Okay. Great. We can talk about the November update just as kind of setting the stage for what we expect in the pivotal. You showed efficacy and durability that was actually on par with autologous CAR T. Some of the conversations I was having after was like, at this level of activity, why don't we just compare it against the auto CARs? I appreciate the unmet need in kind of the driver, and it might actually be faster to read out given the study or the setting you chose. You can just talk to the efficacy that you were seeing there and how that should hopefully translate to the pivotal.
Yeah. Your headline is exactly correct, copy paste the auto CAR Ts, whether you're looking at overall response rate, complete response rate, or how durable these responses are. Really interestingly, what we saw in our phase I data set is that if a patient achieves a response by the month 3 efficacy analysis, the likelihood that they remain in response is incredibly high. There were very few patients who relapsed post three months, we're really excited next month at EHA to share an update that will be many additional months of follow-up looking at these patients to get an even better picture of how durable some of these outcomes can be.
Okay. Obviously, the longest duration patient in the study, is out to three years, and they're still in response.
As of that update, that's correct. Actually, the very first patient we ever treated who wasn't a second-line large B-cell lymphoma patient, so he doesn't fit in that cohort that we've been focused on, he's been in complete response for more than four and a half years at this point.
Wow. That's obviously auto CAR or better types of activity.
Exactly.
Yeah.
You could elaborate a little bit more on the EHA presentation. You've got an oral there, that's in two weeks. What do you hope to gain from, in terms of incremental on the follow-up? How do you think you'll be able to position that data set to help recruit investigators for the pivotal?
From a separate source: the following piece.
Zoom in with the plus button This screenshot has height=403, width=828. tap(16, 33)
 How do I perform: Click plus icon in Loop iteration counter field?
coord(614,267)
Yeah, it's a great question, look, keep in mind, the way we've been thinking about developing vispa-cel is we want to see auto CAR T like outcomes, now we're planning for a pivotal study where the control arm is chemo immunotherapy regimens with no curative potential, pretty rapid progression-free survival kinetics. We love the setup for this study, as I mentioned a few minutes ago, what we expect to see based on our historic data is what I'll call more of the same. Continued evidence of how durable the responses are with vispa-cel following just a single dose.
We think, whether it's last year's PFS curve or what we might be able to put out later this year, any of those data sets are going to be incredibly attractive to this patient population because they don't have access to anything with curative potential. Part of one of your earlier questions, Alec, was getting at why not think about a head-to-head study against auto CAR T. As you might imagine, we thought about a lot of different development paths for vispa-cel and actually discussed many of them with the agency.
There is a potential path forward to run a head-to-head study. You wouldn't need to show superiority, you would simply need to demonstrate non-inferiority. That's also fairly large and therefore fairly expensive and long study to run, and we saw such an opportunity to serve the lion's share of the second line setting, who is not getting auto CAR T today with our study design, in a way that is addressing unmet need right on the nose.
Is more capital efficient and time efficient. I should say based on the payer research that we've done, and the KOL interactions that we've had to date, we expect on the other side of an approval that vispa-cel will be more broadly used than just the patients who would most appropriately fit this pivotal study. Payers, for example, have shared with us an expectation that it'd be a fairly simple physician attestation to say patient's not gonna get auto CAR T, patient's not gonna get auto transplant, and they're off to the races with vispa-cel.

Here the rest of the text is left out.